The company said this was action for patent infringement arising under the patent laws of the US. The action relates to an Abbreviated New Drug Application (ANDA) filed by DRL with the United States Food and Drug Administration (USFDA) for approval to market generic versions of Novartis Gleevec 100 mg Imatinib Mesylate capsules. Gleevec is used in the treatment of myeloid leukemia.
Earlier, Novartis had filed a similar suit against Dr Reddy's in February for infringing an US patent No. 6,894,051. This patent was legally issued on May 17, 2005 to inventors Jrg Zimmerman, et al.
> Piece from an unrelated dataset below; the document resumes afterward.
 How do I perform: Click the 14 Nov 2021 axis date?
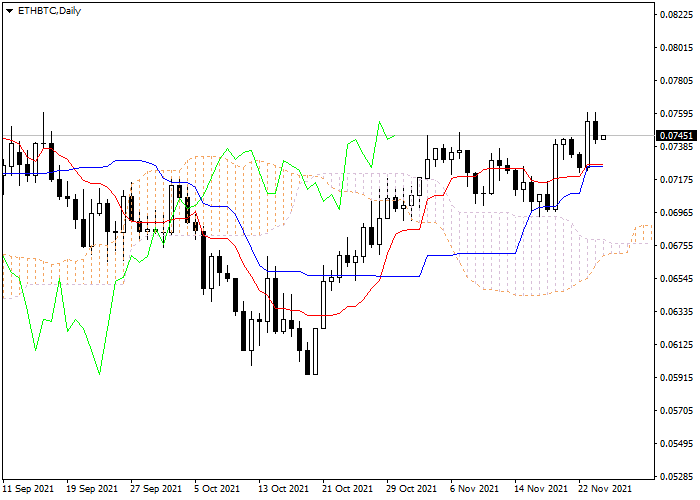(x=539, y=489)
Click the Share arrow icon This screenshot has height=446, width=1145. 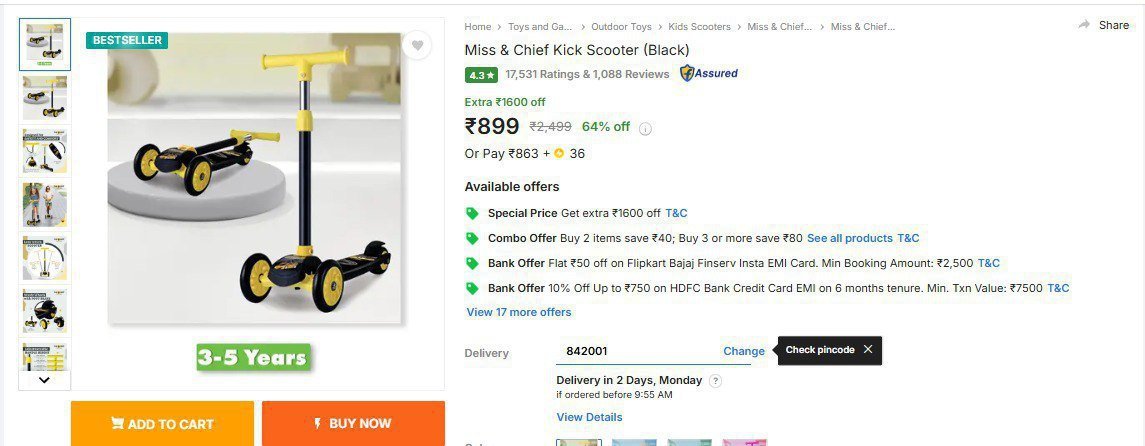(x=1084, y=25)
Later, the 2005 patent was assigned to Novartis AG and Novartis Pharmaceuticals Corporation is an exclusive licensee. However, on March 26, Novartis again filed an infringement of US patent No. RE43,932, a crystal modification of a N-phenyl-2-pyrimidineamine derivative, processes for its manufacture and its use, which was issued January 15, 2013.
Novartis holds approved NDA for Gleevec tablets containing 100 mg and 400 mg imatinib mesylate, which was approved by the FDA on April 18, 2003. In its action, DRL stated it will not assert lack of personal service or lack of personal jurisdiction as a defense, a court order said.
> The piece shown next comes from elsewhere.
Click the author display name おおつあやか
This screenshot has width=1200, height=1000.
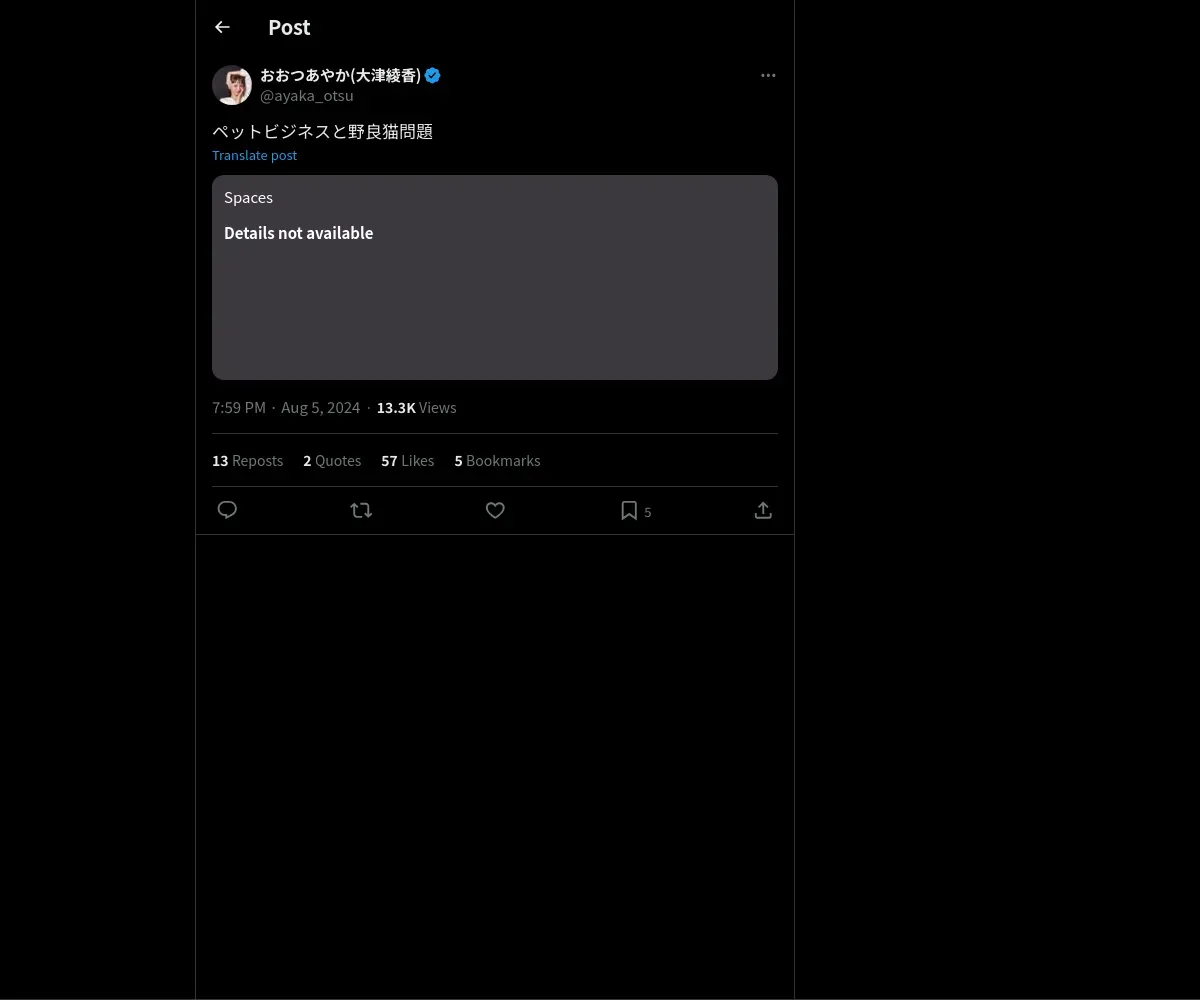click(340, 75)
DRL notified Novartis that it had submitted ANDA to the FDA of the Federal Food, Drug and Cosmetic Act seeking approval to engage in the commercial manufacture, use and sale of oral capsules containing 100 mg of imatinib mesylate oral capsules, 100 mg base. In its notice letter, DRL notified Novartis that its ANDA contained a paragraph IV certification and that in DRLs opinion, the RE932 patent is invalid, unenforceable or will not be infringed by the manufacture, use, sale, or offer to sell of DRLs Imatinib Mesylate ANDA capsules.
The court order said that DRLs filing of its ANDA to obtain approval to engage in the commercial manufacture, use, offer to sell or sale of its Imatinib Mesylate ANDA capsules, prior to the expiration of the RE932 patent, constitutes infringement of one or more of the claims of that patent.
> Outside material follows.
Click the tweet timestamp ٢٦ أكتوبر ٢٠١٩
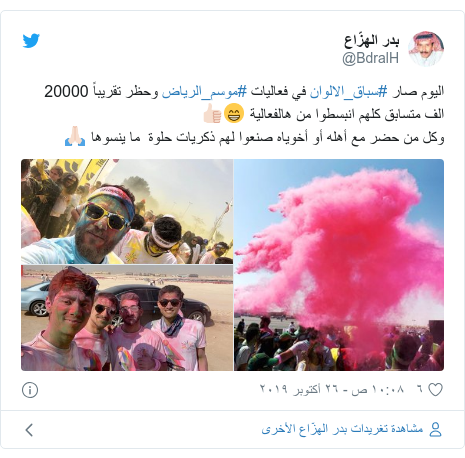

As per available reports, sales of Gleevec totalled more than $1.8 billion in 2013, but the patent protecting the active principle will expire on January 4, 2015 while the patent protecting the beta crystal form of the active principal ingredient will expire on May 23, 2019.
Incidentally, Novartis has never been granted an original patent for Gleevec in India. In fact, in April 2013, the Supreme Court denied an appeal challenging the rejection of a patent for Gleevec, a life-saving medicine for certain forms of cancer, patented in nearly 40 countries, including China, Russia, and Taiwan. Novartis filed a special leave petition with the Supreme Court in 2009 challenging the denial of the Gleevec beta crystal form patent on two grounds, based on of the Indian patent law.